Selected excerpt =>
Kennedy wasn’t the biggest threat Carter faced. That came in the form of the eventual victor in the 1980 election, Ronald Reagan. In his run for the presidency, Reagan listened closely to his pollster Richard Wirthlin. A devoted Mormon with a big family, Wirthlin loved the brand of conservativism that he heard in Reagan’s radio talks and speeches leading up to his official run for the presidency. What Wirthlin noted in Reagan was that he had jettisoned the “pessimistic” streak in conservative political thought, an intellectual genealogy emphasizing the corruption of human nature and doubts about the naïveté of those promising the betterment of society, articulated by people like the historian Russell Kirk in the years after World War II, and more recently by the racist thinker John Derbyshire and the Catholic intellectual Ross Douthat. Reagan was most certainly an optimist, and optimism was a fine message to win a campaign against Carter—who could be pegged as sunken into a state of despair.
Casting his eye across the hinterland, Reagan used Wirthlin’s thinking (and his own) to pronounce, “I find no national malaise. … I find nothing wrong with the American people.” Though not the first to use the term malaise, he was certainly the most victorious in using the word. In contemporary parlance, Reagan “weaponized” the word. The real meaning of Reagan’s message was: There was no role for citizens to play in a public fight against an energy crisis, no need for sacrifice or a change in the way we lived. Instead, sit back and enjoy your wasteful ways, find pleasure in the act of consumption; don’t worry, be happy.

Data =>
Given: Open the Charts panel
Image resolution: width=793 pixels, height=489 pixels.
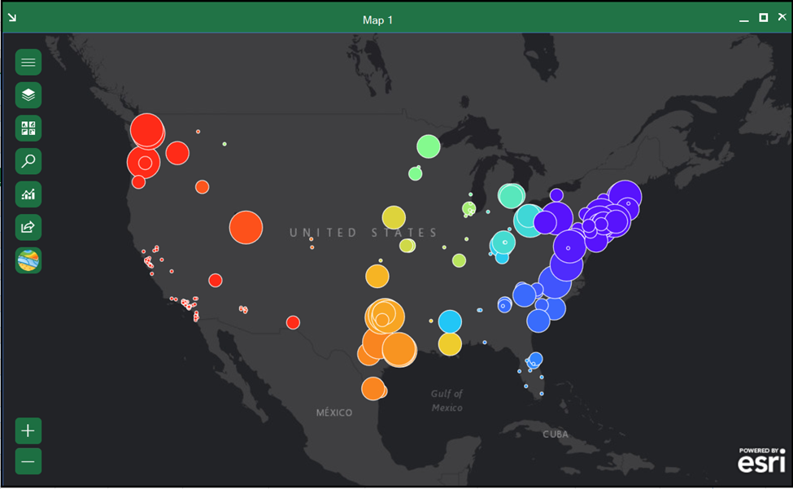Looking at the screenshot, I should (28, 194).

Task requirements =>
In the passage about Reagan and the 1980 election, reproduce word for word everything from "Casting his eye" down to "worry, be happy.". The lines above are separate from the passage about Reagan and the 1980 election.

Written response =>
Casting his eye across the hinterland, Reagan used Wirthlin’s thinking (and his own) to pronounce, “I find no national malaise. … I find nothing wrong with the American people.” Though not the first to use the term malaise, he was certainly the most victorious in using the word. In contemporary parlance, Reagan “weaponized” the word. The real meaning of Reagan’s message was: There was no role for citizens to play in a public fight against an energy crisis, no need for sacrifice or a change in the way we lived. Instead, sit back and enjoy your wasteful ways, find pleasure in the act of consumption; don’t worry, be happy.